Most med schools in the US look basically the same. The first two years are mostly coursework, not too different from college. You sit in lecture and learn about how the body works, all the muscles and bones and blood and guts, and then you go to the anatomy lab and see it for yourself. You memorize biochemical pathways. You learn about the common diseases and some uncommon ones too, the latter mostly chosen because they illustrate a point about genetics or protein synthesis or whatever. And you have some exposure to the business of being a doctor, learning how to take a history and examine people.

Then, the last two years, you have a totally separate experience. You spend all your time in the hospital or in clinic, seeing patients along with residents and attending physicians. You rotate through many of the different parts of the hospital. You see babies born and sick kids and appendicitis and cancer. You decided what type of doctor you want to be, based on your personality and what you like to do and which specialty you got along with best, and you apply for residency.

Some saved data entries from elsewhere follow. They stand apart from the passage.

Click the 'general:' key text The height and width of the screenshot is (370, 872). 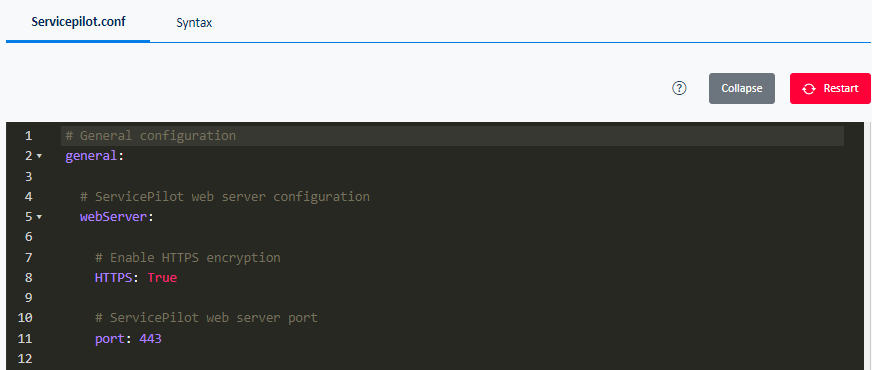[x=93, y=156]
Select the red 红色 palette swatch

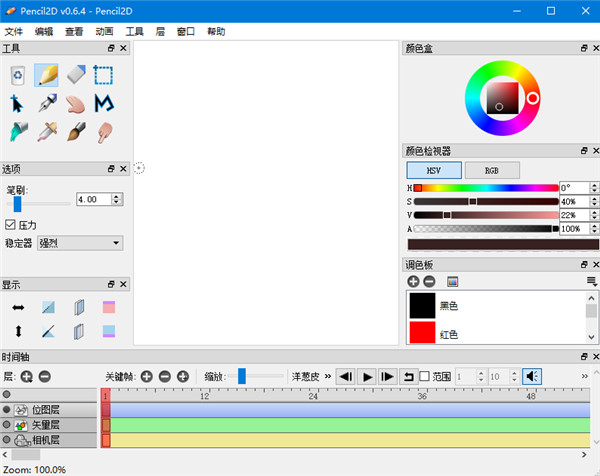click(x=422, y=333)
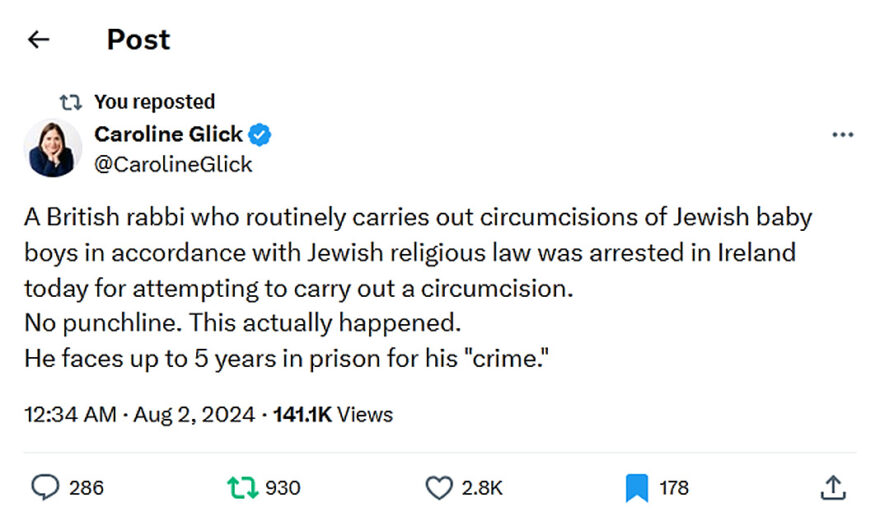The image size is (880, 522).
Task: Share the post via share icon
Action: [833, 487]
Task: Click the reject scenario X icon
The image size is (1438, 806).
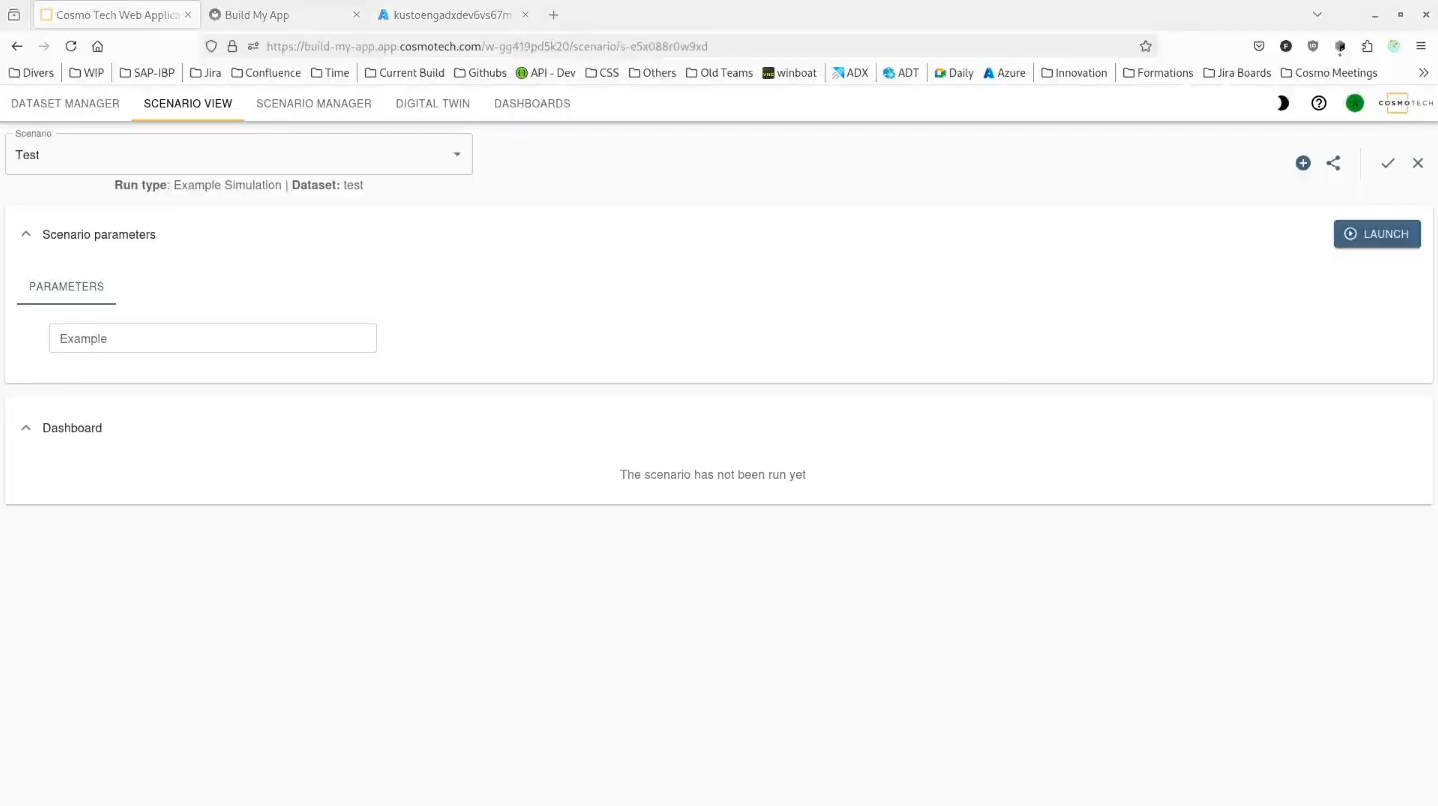Action: 1417,163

There are variants, but this is how the majority of American medical students learn to be doctors. It’s been this way since 1910, when Abraham Flexner published his report on medical education. At that time, medical training wasn’t standardized, and many schools were turning out wildly substandard graduates. And without internship and residency being a requirement, med school was all you got – everything else you learned on the job, on real people, without oversight. Or didn’t, as the case may be. The Flexner report led to the standard 2+2 curriculum, and it worked pretty well – a couple years to learn the science of the body, and then a couple years of apprenticeship.

Except. Then it got codified and engraved in stone. And in the meantime, the world changed. Medical knowledge expanded by a gazillion-fold. We started doing internship and then residency and then fellowship and then post-fellowship fellowship (I’m looking at you, electrophysiology) to be able to master even one small niche. We got (or are finally straggling towards) EMR and UpToDate and internet streaming of lectures. We got a whole slew of education research on teaching and learning.

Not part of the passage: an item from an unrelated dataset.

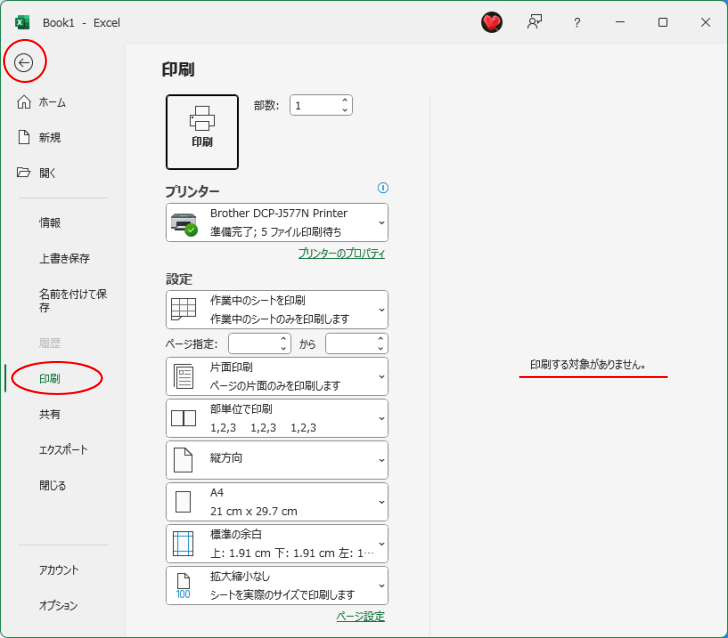
Task: Click the red heart account icon
Action: (491, 22)

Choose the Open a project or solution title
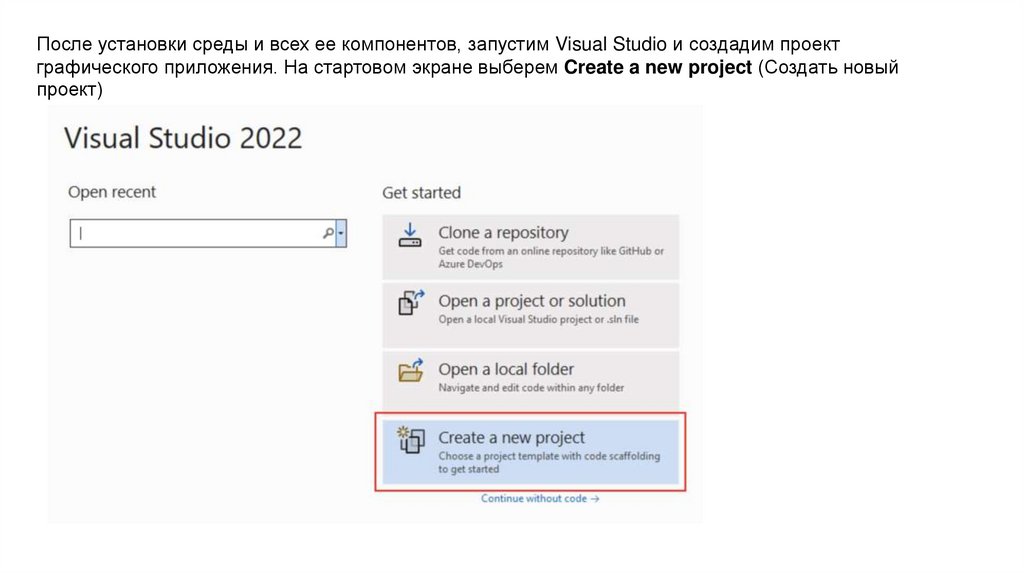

So why hasn’t medical education kept up? Blame the hierarchical, traditional mindset that comes with an apprenticeship model, where I do something this way because that’s how I was taught. The numbers of times I have heard that phrase over the past few years. It reminds me of the story about how when a woman got married, her husband asked her why she always cut the end off the roast. “Because that’s how my mother did it”, she says, so they ask her mom, who says that’s how HER mother did it, so they ask Grandma, who tells them it’s because her roast pan was too small. Individual idiosyncrasies get passed down from attendings to one generation of residents to the next. And when you reach attending status yourself you’re expected to pick through what you were taught, and know what to discard and what to keep.

Medical education is not broken, exactly. We still turn out pretty decent doctors every year. But there’s definitely room for improvement, not just around the margins, but in the fundamentals of the system. And it matters for all of us, because better doctors are better for patients.

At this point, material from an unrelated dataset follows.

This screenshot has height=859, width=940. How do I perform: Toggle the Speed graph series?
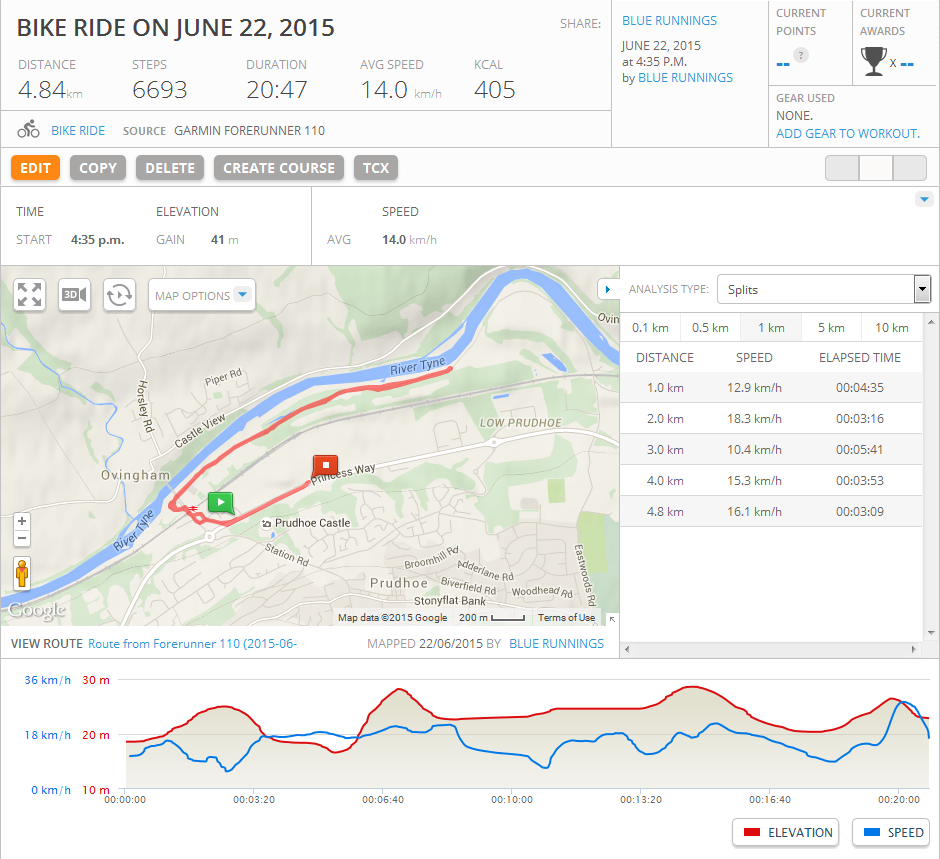click(890, 832)
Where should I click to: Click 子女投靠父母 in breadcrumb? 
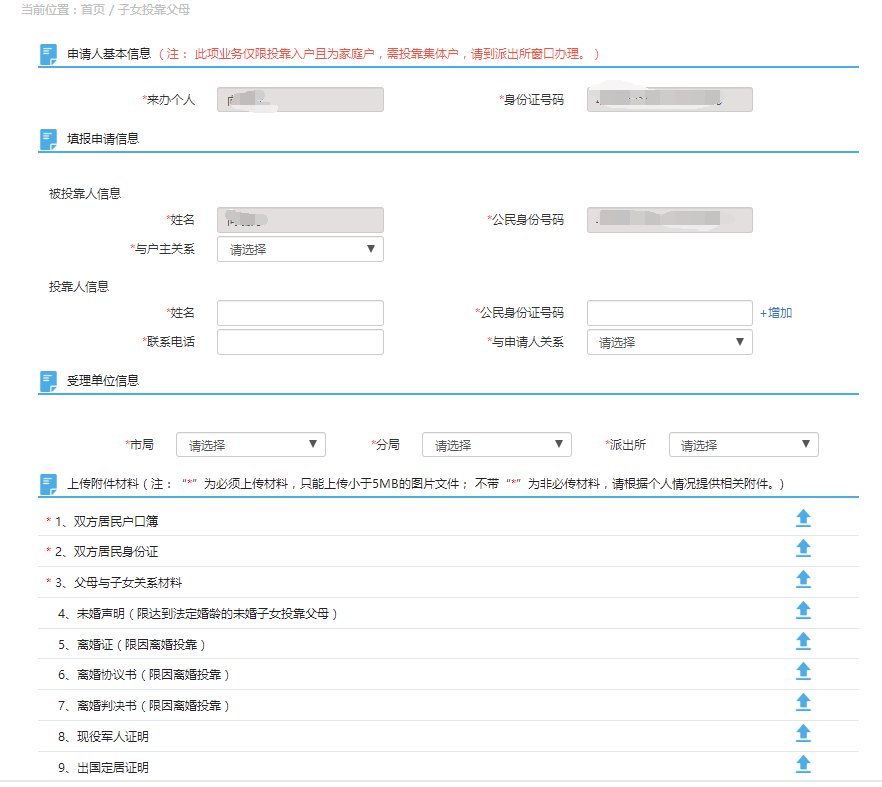pos(154,10)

That’s what this blog is about: changing the fundamentals of the system. Rethinking how we train physicians, how we interact with patients and with each other, how hospitals work and how they can work better with new technology–not just for better diagnostics and therapeutics, but to change the way medicine is practiced. Because we all know that the US healthcare system could do better. And that starts with us, in medicine. Better doctors are better for patients.